Er zijn vanaf 2015 verschillende inkoopmodellen ontwikkeld voor gemeenten. Uit onderzoek blijkt dat wij in Hoorn volgens het Zeeuwse model inkopen. Het Zeeuwse inkoopmodel staat tegenover het model van bestuurlijk aanbesteden.
Kern van het Zeeuwse inkoopmodel is dat een zorgaanbieder geen offerte hoeft in te dienen. De gemeenten bepalen zelf alle voorwaarden en tarieven. De zorgaanbieder hoeft slechts akkoord te gaan met het voorstel.

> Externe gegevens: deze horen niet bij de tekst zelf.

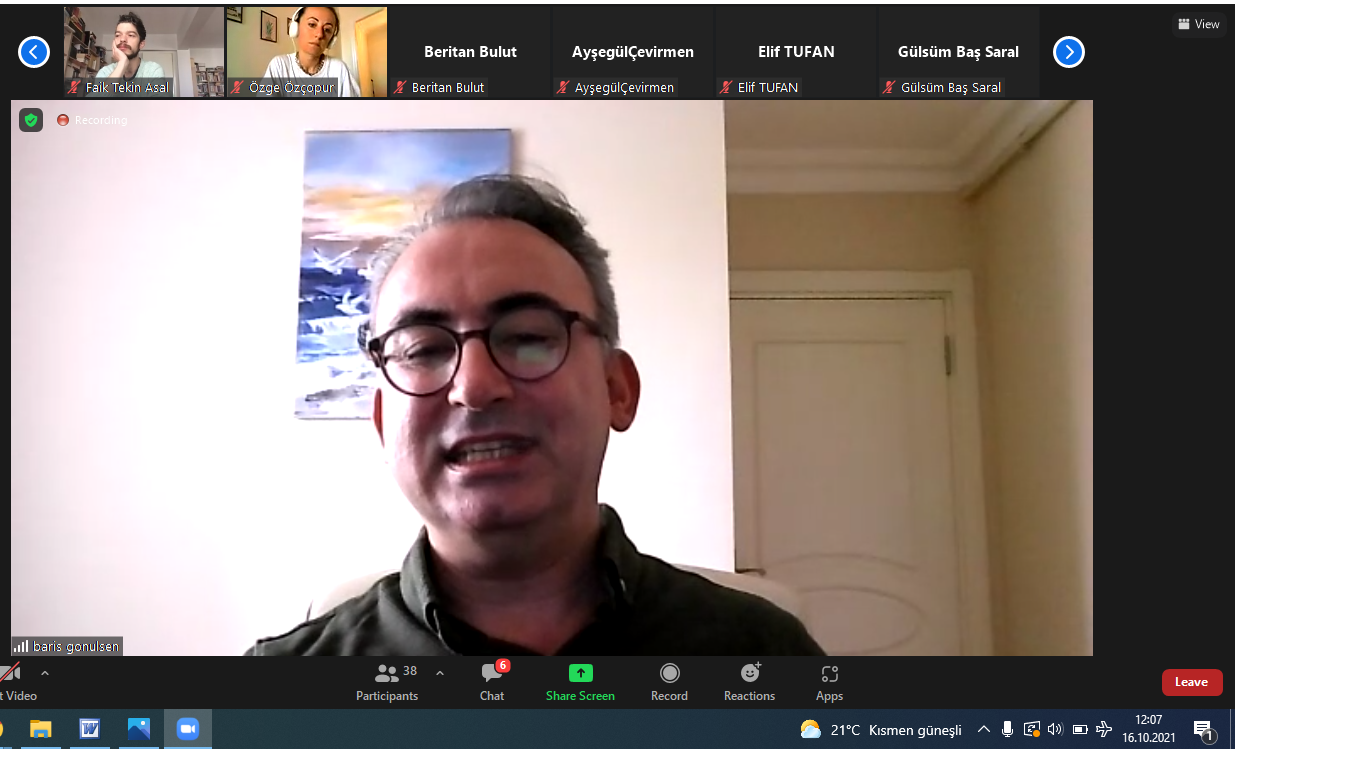This screenshot has height=768, width=1366.
Task: Go to previous participants page
Action: 34,52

Gezien de recente ervaringen met aanbestedingen in vooral de gesloten jeugdzorg van Parlan naar Horizon en de gevolgen daarvan voor cliënten, medewerkers, organisaties en gemeenten vragen wij ons af of er in de nieuwe aanbesteding voldoende rekening gehouden is met deze gevolgen en de frictie kosten die dit veroorzaakt.
Volgens artikel 36 RvO stelen wij de volgende vragen:
Hoeveel van de 103 cliënten in West-Friesland wonen in de gemeente Hoorn en krijgen onafhankelijke cliënt ondersteuning van MEE/de Wering?
Hoe en door wie wordt deze zorg vanaf januari 2020 uitgevoerd, is de zorg vanaf 1 januari 2020 gegarandeerd en geregeld en zijn de cliënten op de hoogte van deze veranderingen?
Binnen het Zeeuwse model wordt er gewerkt met tarieven die de gemeente vaststelt, wat is het argument om af te wijken van de handreikingen die beide door van Berenschot in 2018 en 2019 zijn ontwikkeld?
Is er rekening gehouden met de frictie kosten die ontstaan bij MEE/de Wering en wie is hiervoor verantwoordelijk?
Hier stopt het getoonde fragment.